* _EXERCISE OBJECTIVE_:
Would you return the entries exactly, with every line intact?

* _LISTED RECORDS_:

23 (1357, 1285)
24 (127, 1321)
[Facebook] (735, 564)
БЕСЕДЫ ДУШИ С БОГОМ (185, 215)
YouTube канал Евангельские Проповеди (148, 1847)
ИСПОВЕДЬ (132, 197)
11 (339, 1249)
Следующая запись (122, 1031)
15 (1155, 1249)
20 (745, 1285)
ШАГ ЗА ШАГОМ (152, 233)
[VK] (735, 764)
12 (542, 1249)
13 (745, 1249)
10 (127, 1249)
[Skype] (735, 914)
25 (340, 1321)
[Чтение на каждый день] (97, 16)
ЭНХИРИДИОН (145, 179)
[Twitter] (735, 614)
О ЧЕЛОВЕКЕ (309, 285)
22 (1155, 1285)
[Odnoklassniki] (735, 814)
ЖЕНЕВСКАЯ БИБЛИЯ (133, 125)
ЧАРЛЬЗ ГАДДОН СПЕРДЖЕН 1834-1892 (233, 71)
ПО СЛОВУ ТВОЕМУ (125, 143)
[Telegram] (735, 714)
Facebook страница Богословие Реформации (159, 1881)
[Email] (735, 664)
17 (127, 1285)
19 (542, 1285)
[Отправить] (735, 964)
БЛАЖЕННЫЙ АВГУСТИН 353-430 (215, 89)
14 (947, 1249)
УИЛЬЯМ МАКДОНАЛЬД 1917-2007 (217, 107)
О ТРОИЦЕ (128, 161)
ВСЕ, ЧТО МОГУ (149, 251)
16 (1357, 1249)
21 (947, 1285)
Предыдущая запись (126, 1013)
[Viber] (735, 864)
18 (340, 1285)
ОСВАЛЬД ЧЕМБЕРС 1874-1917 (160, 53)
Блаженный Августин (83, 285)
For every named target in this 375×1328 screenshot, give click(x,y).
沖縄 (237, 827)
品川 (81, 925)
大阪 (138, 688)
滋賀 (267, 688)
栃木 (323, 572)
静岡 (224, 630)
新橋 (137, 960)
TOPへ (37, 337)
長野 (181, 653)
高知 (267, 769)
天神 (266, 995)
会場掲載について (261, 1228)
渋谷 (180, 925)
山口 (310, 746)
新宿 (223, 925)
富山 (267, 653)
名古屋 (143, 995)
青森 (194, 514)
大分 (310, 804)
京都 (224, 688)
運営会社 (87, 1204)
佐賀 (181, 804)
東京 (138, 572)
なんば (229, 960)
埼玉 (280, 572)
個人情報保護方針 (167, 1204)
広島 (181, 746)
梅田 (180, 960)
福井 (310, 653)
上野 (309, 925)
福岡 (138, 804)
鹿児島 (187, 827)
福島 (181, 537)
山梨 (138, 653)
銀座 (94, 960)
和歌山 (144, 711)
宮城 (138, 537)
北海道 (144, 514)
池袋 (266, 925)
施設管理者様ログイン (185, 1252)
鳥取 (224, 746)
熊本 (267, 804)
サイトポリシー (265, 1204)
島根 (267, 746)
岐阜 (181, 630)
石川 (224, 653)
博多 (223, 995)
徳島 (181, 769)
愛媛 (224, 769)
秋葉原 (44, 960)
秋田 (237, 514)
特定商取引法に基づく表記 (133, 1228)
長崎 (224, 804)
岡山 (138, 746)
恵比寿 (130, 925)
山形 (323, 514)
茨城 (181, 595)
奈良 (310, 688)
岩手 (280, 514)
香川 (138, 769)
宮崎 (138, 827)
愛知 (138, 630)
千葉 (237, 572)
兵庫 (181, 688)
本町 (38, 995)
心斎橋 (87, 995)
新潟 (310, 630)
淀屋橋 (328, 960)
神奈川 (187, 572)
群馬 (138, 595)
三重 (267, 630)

* _EXPECTED ANSWER_:
23 (1357, 1285)
24 (127, 1321)
[Facebook] (735, 564)
БЕСЕДЫ ДУШИ С БОГОМ (185, 215)
YouTube канал Евангельские Проповеди (148, 1847)
ИСПОВЕДЬ (132, 197)
11 (339, 1249)
Следующая запись (122, 1031)
15 (1155, 1249)
20 (745, 1285)
ШАГ ЗА ШАГОМ (152, 233)
[VK] (735, 764)
12 (542, 1249)
13 (745, 1249)
10 (127, 1249)
[Skype] (735, 914)
25 (340, 1321)
[Чтение на каждый день] (97, 16)
ЭНХИРИДИОН (145, 179)
[Twitter] (735, 614)
О ЧЕЛОВЕКЕ (309, 285)
22 (1155, 1285)
[Odnoklassniki] (735, 814)
ЖЕНЕВСКАЯ БИБЛИЯ (133, 125)
ЧАРЛЬЗ ГАДДОН СПЕРДЖЕН 1834-1892 (233, 71)
ПО СЛОВУ ТВОЕМУ (125, 143)
[Telegram] (735, 714)
Facebook страница Богословие Реформации (159, 1881)
[Email] (735, 664)
17 (127, 1285)
19 (542, 1285)
[Отправить] (735, 964)
БЛАЖЕННЫЙ АВГУСТИН 353-430 (215, 89)
14 (947, 1249)
УИЛЬЯМ МАКДОНАЛЬД 1917-2007 (217, 107)
О ТРОИЦЕ (128, 161)
ВСЕ, ЧТО МОГУ (149, 251)
16 (1357, 1249)
21 (947, 1285)
Предыдущая запись (126, 1013)
[Viber] (735, 864)
18 (340, 1285)
ОСВАЛЬД ЧЕМБЕРС 1874-1917 (160, 53)
Блаженный Августин (83, 285)
For every named target in this 375×1328 screenshot, give click(x,y).
沖縄 (237, 827)
品川 (81, 925)
大阪 (138, 688)
滋賀 (267, 688)
栃木 (323, 572)
静岡 (224, 630)
新橋 (137, 960)
TOPへ (37, 337)
長野 (181, 653)
高知 (267, 769)
天神 (266, 995)
会場掲載について (261, 1228)
渋谷 (180, 925)
山口 (310, 746)
新宿 (223, 925)
富山 (267, 653)
名古屋 (143, 995)
青森 (194, 514)
大分 (310, 804)
京都 (224, 688)
運営会社 (87, 1204)
佐賀 (181, 804)
東京 (138, 572)
なんば (229, 960)
埼玉 (280, 572)
個人情報保護方針 (167, 1204)
広島 (181, 746)
梅田 (180, 960)
福井 (310, 653)
上野 (309, 925)
福岡 (138, 804)
鹿児島 (187, 827)
福島 (181, 537)
山梨 (138, 653)
銀座 (94, 960)
和歌山 (144, 711)
宮城 (138, 537)
北海道 (144, 514)
池袋 (266, 925)
施設管理者様ログイン (185, 1252)
鳥取 (224, 746)
熊本 (267, 804)
サイトポリシー (265, 1204)
島根 (267, 746)
岐阜 (181, 630)
石川 (224, 653)
博多 (223, 995)
徳島 (181, 769)
愛媛 (224, 769)
秋葉原 (44, 960)
秋田 (237, 514)
特定商取引法に基づく表記 (133, 1228)
長崎 (224, 804)
岡山 (138, 746)
恵比寿 (130, 925)
山形 (323, 514)
茨城 (181, 595)
奈良 (310, 688)
岩手 (280, 514)
香川 (138, 769)
宮崎 (138, 827)
愛知 (138, 630)
千葉 (237, 572)
兵庫 (181, 688)
本町 (38, 995)
心斎橋 (87, 995)
新潟 (310, 630)
淀屋橋 (328, 960)
神奈川 (187, 572)
群馬 (138, 595)
三重 (267, 630)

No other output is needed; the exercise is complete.